Modernariato casiotone su un tappeto allucinato di crash. In seconda linea: un piano sbilenco. Così, brevemente, potrebbe essere descritta Buffalo Bill, la prima traccia di questo Miami Ice degli Icy Demons.
Con una intro così si rischia molto. Perlomeno fino a quando non intervengono le armonizzazioni vocali a rendere tutto più comprensibile. Lo sanno bene gli Icy Demons. Lo sanno, a prescindere da un’estetica imprevedibile che sposa divagazioni epistemologiche perfino nel nome (che suonerebbe qualcosa come “gelato caldo”), ma è questo il gioco! Segue la title track con coordinate di pop elettrico di certo più definite, ma sempre a direzione centrifuga, che vengono dapprima cesellate nella successiva 1850 e poi sublimate in quella che, a mio avviso, costituisce il picco del disco: Spywatchers, in cui il figlio informe di Sonic Youth e Stockhausen viene presentato al mondo.
Del resto, posto che le mie orecchie non disdegnino mai gli esperimentini elettroacustici uniti ad uno stillicidio di suoni vintage, fosse anche per questa dannatissima attitudine indie che ho ereditato al pari del colore degli occhi, devo ammettere che, superate le prime riserve (più facile a dirsi…), ho davvero goduto.
Forse perché, in questo filone dell’avanguardia pop, ho intravisto l’onda lunga generatasi con i Talking Heads ed adesso ingrossatasi a dismisura in uno tsunami di collaborazioni, banducole, progetti, progettini oltre che spocchiosette jam sessions a cui sono ormai affezionatissimo. Forse perché la mia tolleranza cresce al pari dei miei gattini, anche se mi rendo conto che la misura sia probabilmente colma, Miami Ice non mi ha disdegnato affatto, anzi!
Quindi dicevamo, ah si…”gelato caldo”! Come non sorridere alla simpatia che ne viene fuori.
È art-pop ma con qualcosina in più di irriverente ed ironico! Gli Icy Demons impiastricciano un po’ con l’altra metà di Chicago (quella dei Tortoise ed Isotope 217 per intenderci), poi con la Philadelfia dei Man Man, ma sanno anche di weird dal sapore canadian (Of Montreal, Frog Eyes e Islands). Il disco in questione è una ristampa. È Leaf questa volta a curarne l’edizione per il mercato europeo dopo quella americana di Obey Your Brain del 2008. Terzo atto della band.
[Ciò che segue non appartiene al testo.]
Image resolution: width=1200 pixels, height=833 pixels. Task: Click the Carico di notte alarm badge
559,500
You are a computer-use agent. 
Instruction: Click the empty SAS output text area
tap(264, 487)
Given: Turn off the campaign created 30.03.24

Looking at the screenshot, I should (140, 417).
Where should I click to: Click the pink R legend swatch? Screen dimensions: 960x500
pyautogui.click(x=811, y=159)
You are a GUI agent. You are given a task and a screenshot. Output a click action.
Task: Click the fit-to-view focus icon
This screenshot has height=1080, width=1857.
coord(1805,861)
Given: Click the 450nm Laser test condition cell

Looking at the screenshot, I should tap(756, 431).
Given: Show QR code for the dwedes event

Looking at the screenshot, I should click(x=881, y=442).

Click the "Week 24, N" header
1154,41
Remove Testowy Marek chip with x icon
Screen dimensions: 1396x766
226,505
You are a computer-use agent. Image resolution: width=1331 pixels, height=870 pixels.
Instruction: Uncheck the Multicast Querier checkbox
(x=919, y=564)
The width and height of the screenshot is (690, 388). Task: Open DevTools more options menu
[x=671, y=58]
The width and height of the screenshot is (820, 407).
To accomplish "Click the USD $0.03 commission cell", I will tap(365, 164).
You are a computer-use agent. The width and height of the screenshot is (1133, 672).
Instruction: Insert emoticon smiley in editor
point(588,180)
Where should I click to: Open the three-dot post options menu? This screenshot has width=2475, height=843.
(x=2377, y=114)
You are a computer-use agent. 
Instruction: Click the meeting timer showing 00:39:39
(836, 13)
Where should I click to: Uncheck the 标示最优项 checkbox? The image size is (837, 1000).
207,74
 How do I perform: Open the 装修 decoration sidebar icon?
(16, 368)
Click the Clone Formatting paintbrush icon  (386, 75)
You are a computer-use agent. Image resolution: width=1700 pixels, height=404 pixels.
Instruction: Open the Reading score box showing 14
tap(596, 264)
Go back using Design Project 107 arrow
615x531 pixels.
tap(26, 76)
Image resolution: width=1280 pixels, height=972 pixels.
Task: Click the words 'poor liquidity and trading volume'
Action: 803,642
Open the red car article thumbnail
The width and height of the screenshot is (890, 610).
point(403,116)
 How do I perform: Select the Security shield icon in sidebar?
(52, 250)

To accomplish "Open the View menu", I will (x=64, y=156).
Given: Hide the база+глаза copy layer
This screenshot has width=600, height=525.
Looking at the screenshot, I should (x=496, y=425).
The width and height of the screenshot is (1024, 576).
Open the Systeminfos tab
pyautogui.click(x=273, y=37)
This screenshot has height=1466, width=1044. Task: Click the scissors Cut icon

A Griffin Rodriguez, meglio conosciuto come Blue Hawaii, si affianca (ça va sans dire) ancora una volta Pow Pow dei Man Man (oltre un pugno di amici/musicisti), in una collaborazione che si perpetua, del resto, a partire dai Need New Body e che continua a dilapidare, come è nel suo dna, sorsi tropical (Summer Samba) alternati a scorpacciate di psichedelia (vedasi la chiusura affidata a Realize It e Crittin’ Down To Baba’s o la stessa Jantar Mantar), indiepop di fondo e tanto, tantissimo (pure troppo) lo-fi appeal. Che bellezza!